Aging-related alterations of endothelial cells play a central role in the pathogenesis of many chronic human diseases, including but not limited to cardiovascular diseases, sarcopenia, Alzheimer's disease, and tumor progress/metastasis. By elucidating the molecular mechanisms underlying aging-related endothelial dysfunction, new pathways could be revealed for designing novel diagnostic biomarkers and identifying possible therapeutic targets for those common and devastating diseases. Recent evidence from different types of studies ? gene microarray, epidemiologic, and cultured tumor endothelial cells ? strongly indicates that cardiac troponin T (cTnT) is expressed in vascular endothelial cells. cTnT is a known A kinase anchoring protein. We reported recently that it regulates the protein kinase A (PKA) regulatory subunit RI and RII differentially at neuromuscular junction in skeletal muscle of old mouse, indicating and age and tissue type- dependent PKA regulation by cTnT. A kinase anchoring proteins also interact with protein kinase C (PKC). Both PKA and PKC are involved in caspase activation, and these molecules play critical roles in regulating endothelial barrier integrity. The latter is critical for the maintenance of water and protein balance between the intravascular and extravascular compartments. An impairment of endothelial barrier integrity and function (for instance, increased permeability of blood-brain barrier) has been implicated in the genesis and/or progression of a variety of pathological conditions and diseases, including Alzheimer's disease. Our preliminary data revealed that cTnT expression in vascular endothelial cells is higher in old mice than the young, and is associated with higher levels of caspase-3 activation. Given all these evidence, our central hypotheses are that (a) cTnT expression in vascular endothelial cells increases with aging, and (b) this change leads to impaired endothelial barrier integrity through altering PKA/PKC-caspase signaling. In this exploratory R21 application, led by a New Investigator, we propose 3 Specific Aims to test our hypothesis.

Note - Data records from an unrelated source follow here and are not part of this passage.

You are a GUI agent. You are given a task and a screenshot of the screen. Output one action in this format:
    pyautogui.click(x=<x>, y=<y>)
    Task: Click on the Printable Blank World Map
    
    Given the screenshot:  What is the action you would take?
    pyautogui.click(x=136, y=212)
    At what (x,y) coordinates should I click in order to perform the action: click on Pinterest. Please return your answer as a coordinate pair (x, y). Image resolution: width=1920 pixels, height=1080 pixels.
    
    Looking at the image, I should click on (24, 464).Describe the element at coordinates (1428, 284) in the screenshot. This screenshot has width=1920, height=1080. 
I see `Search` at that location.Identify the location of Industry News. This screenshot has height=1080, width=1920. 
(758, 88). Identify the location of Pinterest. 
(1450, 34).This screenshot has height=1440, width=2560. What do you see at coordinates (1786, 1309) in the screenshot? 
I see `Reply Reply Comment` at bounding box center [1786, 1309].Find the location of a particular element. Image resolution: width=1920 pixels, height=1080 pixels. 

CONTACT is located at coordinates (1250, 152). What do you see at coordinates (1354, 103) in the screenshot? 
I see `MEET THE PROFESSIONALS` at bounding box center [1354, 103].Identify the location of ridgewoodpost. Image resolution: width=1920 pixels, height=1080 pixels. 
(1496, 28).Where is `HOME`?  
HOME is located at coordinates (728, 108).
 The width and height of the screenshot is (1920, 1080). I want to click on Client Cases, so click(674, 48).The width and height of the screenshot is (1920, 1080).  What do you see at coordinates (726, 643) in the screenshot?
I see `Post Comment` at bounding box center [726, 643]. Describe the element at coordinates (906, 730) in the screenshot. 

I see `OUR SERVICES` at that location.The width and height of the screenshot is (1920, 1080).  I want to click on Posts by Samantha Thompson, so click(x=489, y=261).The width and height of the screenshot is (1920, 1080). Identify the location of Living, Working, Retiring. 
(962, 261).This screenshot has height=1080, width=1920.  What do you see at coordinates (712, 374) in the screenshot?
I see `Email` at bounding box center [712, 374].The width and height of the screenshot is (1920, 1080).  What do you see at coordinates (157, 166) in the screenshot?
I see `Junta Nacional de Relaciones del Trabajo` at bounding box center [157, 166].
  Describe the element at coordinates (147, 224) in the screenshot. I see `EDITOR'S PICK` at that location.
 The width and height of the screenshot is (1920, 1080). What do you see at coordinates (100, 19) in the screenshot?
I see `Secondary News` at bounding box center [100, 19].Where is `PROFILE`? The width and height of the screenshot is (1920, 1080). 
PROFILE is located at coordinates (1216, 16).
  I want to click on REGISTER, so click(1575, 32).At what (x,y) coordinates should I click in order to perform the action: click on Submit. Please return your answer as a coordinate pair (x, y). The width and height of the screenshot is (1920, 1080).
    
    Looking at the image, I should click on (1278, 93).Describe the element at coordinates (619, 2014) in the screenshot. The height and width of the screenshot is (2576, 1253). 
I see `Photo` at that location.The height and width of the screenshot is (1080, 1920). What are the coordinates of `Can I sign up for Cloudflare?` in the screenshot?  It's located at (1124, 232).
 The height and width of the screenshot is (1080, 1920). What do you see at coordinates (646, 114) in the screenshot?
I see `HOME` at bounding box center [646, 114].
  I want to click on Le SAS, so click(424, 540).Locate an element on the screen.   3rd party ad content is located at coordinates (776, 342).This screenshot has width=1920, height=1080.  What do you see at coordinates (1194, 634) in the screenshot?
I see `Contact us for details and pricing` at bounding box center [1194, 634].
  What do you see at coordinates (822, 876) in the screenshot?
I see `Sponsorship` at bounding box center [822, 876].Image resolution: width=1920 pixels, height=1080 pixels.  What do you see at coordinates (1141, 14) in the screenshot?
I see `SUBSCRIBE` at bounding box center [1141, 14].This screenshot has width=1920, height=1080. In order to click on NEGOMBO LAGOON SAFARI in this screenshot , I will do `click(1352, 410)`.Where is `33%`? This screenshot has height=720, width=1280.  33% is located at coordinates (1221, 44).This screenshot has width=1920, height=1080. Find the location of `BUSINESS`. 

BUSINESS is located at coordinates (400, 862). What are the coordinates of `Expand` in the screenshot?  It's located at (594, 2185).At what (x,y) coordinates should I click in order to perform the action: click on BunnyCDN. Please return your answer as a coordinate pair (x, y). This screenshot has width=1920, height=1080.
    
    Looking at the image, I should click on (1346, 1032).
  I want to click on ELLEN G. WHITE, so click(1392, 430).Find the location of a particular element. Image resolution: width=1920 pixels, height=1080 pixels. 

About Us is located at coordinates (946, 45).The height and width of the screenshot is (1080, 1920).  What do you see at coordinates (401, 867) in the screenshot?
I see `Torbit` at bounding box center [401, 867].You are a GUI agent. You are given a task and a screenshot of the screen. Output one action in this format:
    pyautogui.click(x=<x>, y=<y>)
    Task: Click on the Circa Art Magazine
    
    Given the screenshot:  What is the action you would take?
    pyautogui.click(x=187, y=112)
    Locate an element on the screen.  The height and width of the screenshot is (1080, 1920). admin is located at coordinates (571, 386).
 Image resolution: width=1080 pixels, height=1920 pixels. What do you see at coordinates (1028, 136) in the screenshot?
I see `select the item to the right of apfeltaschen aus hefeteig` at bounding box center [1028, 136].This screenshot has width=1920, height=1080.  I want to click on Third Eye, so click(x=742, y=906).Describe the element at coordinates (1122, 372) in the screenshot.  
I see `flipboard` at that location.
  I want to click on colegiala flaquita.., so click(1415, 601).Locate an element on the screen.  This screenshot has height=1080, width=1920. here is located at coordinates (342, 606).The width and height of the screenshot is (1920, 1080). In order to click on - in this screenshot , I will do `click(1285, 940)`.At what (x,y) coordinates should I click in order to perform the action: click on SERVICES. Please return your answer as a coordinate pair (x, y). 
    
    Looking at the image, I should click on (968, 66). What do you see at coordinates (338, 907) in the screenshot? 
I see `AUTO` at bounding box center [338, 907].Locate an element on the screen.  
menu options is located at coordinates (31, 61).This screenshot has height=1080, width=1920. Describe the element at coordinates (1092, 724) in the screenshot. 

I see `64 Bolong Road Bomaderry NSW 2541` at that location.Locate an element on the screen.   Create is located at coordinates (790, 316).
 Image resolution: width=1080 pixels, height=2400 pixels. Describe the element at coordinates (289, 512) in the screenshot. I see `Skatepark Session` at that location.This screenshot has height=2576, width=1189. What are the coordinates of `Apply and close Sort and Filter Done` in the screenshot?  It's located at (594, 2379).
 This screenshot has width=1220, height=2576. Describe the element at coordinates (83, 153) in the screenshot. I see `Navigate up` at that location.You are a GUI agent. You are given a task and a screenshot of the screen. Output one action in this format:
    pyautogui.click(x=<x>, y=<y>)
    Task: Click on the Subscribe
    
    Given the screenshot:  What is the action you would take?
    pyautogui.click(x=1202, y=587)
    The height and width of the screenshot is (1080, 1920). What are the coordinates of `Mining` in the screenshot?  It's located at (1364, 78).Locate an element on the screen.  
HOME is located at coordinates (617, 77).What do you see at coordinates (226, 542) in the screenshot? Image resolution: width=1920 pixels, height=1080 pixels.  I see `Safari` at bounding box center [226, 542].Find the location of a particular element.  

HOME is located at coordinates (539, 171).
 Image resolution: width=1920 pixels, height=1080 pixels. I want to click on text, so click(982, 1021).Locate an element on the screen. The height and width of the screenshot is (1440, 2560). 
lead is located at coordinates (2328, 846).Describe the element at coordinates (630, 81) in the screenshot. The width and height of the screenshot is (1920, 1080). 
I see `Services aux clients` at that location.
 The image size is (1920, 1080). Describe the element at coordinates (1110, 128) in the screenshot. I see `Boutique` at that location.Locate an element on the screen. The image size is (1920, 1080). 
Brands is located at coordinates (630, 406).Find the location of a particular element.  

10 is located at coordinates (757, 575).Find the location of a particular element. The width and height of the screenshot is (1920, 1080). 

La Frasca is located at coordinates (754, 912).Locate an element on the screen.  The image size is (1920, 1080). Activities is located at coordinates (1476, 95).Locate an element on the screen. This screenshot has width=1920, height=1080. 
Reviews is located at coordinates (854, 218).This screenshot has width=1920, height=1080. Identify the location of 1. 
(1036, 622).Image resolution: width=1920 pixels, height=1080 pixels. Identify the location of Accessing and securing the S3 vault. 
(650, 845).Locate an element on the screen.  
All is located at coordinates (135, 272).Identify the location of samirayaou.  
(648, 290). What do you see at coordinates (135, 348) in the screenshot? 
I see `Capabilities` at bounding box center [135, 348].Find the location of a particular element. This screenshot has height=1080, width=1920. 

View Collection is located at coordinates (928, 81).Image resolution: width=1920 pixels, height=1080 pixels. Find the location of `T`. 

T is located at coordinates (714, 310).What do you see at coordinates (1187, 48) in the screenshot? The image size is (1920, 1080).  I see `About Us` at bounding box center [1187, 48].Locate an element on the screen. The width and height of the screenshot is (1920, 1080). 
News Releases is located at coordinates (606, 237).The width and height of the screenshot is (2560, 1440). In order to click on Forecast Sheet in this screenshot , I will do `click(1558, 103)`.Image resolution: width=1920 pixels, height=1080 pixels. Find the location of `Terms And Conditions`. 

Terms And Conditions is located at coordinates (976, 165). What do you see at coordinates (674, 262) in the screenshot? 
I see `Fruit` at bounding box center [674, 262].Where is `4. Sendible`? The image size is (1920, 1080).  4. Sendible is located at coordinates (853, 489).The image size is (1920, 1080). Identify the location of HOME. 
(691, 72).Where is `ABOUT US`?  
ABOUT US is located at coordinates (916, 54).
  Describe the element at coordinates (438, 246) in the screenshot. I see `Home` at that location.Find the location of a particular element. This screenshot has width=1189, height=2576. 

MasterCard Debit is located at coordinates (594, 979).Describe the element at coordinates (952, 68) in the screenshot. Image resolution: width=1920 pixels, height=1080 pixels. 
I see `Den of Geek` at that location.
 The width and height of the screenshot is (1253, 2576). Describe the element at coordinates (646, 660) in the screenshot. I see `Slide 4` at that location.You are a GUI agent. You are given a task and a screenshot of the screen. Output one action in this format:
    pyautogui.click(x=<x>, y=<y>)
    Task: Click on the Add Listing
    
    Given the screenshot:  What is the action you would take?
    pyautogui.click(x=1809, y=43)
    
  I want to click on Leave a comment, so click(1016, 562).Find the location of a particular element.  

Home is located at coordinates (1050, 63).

Aim 1 seeks to determine if age-dependent change in cTnT is associated with altered PKA, PKC, and caspases in brain vascular endothelial cells.
Aim 2 seeks to determine if cTnT-PKA/PKC-caspase signaling regulates vascular endothelial cell death.
Aim 3 seeks to determine if manipulation of cTnT expression level in brain vascular endothelial cells in vivo can affect integrity of the blood-brain barrier in old mice. This project, conducted by a multidisciplinary team, will be the first to define a role for cTnT in vascular endothelial cell aging. Findings may help provide insights into new molecular mechanisms and possible therapeutic options for Alzheimer's disease and other aging-related chronic diseases.
Aging-related alterations in endothelial cells (which line the blood vessels) play a central role in many chronic human diseases. A better understanding of what causes dysfunction in these cells as people age is needed to discover novel ways to detect and possibly treat those diseases. This project seeks to define the causes of age-related deteriorations in brain vascular endothelial cells, using cultured primary vascular endothelial cells and an animal model of aging, and to develop therapeutic strategies to prevent or reverse these changes.